▶ **PAGE EXTRACT**:
● ● ● ●
So as part of the Strangler pattern [for] breaking down the monolith, we have app rationalization in this demolition as well. What we're doing there is we're looking at, what are the capabilities and what are the common capabilities? We want to make these common capabilities available as functions.

You mentioned databases. What did you decide to do there?

We moved 100% to the cloud, [but] we were actually on Oracle Exadata . And we use a technology called FlashGrid to replicate the performance in the cloud. So now our Oracle is running on [AWS's] EC2 FlashGrid. So we moved our data into the cloud.

We also have a data strategy to further break down our data to purpose-built data stores. This way, we have the full CI/CD experience before microservices.

Why are we doing all this? It's really for the speed to market. Our development teams have their independent ownership of the stack. This way they can ship their product, and test. They don't have to depend on anyone. They have full control of application data, the whole nine yards.

OK, that's what's happening now. Where are you headed?

Year two is really to enable the data, to have that agility with the data front [of what we do] as well, and then slowly introducing AI and machine learning.

What do you want to get out of AI and machine learning?

To be honest, it really is a cultural shift. We want our teams to know AI and ML just like the way they learn functions, servers, Kubernetes, Knative, etc.

The initial step really is around efficiency. How does AI or ML solve your day-to-day problems? How does it remove friction? How does it make, for example, you think about monitoring? We get bombarded sometimes with monitoring [alerts], how do you find the insight in that? And then how can we use AI and ML to help us with test automation to improve quality?

It's all outcomes, but the initial step is to learn and to start introducing those capabilities into our day-to-day work.

Over the last couple of years, it seems that financial services companies have been slower to embrace some of these technologies, but it feels like that has changed a lot recently . I was wondering if you could point me towards something that changed; was there a technology where financial companies felt a little bit safer moving to the cloud? Was it a cultural thing?

Six, seven years ago, I was talking about cloud, and at that time we had a CTO that was retiring. He didn't want anything to do with it. And then ever since that time, it's always been cloud.

I think that the breaking point is probably when you see other companies doing it, when you see people like Capital One talking about it, open sourcing their code. It's one of those things ... it's a competitive thing; once you see others doing it, you want to do it too, and you want to do the best you can.

From our perspective, it has really benefited us, especially around COVID, because we are now [using] AWS WorkSpaces . So your laptop is broken: In a day, you have a workspace spun up with all the software that you need, and you're able to get your work done. It gives us a lot of stability, resiliency and it really allows us to accelerate very quickly.
● ● ● ●
▶ **RECORDS**:

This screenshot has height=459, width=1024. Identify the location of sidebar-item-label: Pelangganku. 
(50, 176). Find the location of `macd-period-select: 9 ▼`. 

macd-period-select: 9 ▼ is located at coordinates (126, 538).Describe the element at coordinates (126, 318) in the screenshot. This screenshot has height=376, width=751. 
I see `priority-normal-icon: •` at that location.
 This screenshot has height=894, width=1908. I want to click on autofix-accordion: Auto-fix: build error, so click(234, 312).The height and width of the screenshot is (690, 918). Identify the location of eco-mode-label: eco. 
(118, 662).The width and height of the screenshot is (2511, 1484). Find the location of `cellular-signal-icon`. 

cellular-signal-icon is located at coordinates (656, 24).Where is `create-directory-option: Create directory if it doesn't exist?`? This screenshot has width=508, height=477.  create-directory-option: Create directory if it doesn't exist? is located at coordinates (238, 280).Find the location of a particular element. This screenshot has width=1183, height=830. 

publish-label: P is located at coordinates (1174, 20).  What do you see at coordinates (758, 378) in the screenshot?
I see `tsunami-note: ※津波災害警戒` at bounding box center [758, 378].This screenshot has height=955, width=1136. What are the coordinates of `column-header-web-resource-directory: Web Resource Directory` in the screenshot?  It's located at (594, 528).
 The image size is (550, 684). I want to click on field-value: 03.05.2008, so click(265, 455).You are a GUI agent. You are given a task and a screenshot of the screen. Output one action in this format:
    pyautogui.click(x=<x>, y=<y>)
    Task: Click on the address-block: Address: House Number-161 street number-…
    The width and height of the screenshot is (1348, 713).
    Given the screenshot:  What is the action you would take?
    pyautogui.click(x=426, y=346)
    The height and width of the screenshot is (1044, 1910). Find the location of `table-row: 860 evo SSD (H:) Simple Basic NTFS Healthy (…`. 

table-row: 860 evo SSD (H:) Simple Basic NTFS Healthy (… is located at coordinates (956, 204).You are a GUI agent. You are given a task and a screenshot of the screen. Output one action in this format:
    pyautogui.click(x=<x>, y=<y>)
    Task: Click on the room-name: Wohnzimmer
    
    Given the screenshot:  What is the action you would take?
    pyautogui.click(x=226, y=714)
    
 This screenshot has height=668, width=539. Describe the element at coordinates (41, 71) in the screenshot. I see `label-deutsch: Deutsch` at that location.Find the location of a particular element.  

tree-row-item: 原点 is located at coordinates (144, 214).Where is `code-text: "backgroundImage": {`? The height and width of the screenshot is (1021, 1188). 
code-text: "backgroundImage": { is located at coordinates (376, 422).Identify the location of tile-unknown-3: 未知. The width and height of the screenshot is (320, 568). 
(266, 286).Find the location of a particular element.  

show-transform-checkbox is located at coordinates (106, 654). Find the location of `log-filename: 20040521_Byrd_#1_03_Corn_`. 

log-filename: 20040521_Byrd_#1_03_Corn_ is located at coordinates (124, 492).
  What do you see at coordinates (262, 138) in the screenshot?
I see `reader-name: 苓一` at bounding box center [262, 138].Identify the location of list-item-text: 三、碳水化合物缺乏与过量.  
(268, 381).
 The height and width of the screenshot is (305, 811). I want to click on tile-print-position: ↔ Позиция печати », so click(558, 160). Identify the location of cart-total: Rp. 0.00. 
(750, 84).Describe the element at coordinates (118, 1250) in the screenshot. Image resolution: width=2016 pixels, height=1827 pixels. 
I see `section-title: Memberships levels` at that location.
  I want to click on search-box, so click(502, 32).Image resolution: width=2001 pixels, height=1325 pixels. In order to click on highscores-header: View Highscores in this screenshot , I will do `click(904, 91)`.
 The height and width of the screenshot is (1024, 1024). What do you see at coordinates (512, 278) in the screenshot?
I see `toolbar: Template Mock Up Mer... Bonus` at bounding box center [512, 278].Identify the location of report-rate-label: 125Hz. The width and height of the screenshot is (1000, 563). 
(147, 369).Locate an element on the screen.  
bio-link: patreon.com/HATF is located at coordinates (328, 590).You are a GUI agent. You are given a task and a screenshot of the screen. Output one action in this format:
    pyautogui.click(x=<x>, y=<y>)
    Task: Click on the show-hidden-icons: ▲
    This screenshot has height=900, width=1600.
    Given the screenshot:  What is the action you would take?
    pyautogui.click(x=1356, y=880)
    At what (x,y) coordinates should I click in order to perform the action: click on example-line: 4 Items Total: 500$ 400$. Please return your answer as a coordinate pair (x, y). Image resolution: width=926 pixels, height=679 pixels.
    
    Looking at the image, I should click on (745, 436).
● ● ● ●
▶ **REQUIREMENT**: In the cloud-migration interview, which technology was used to replicate Oracle Exadata performance in the cloud?

▶ **RESULT OF THIS EXERCISE**: FlashGrid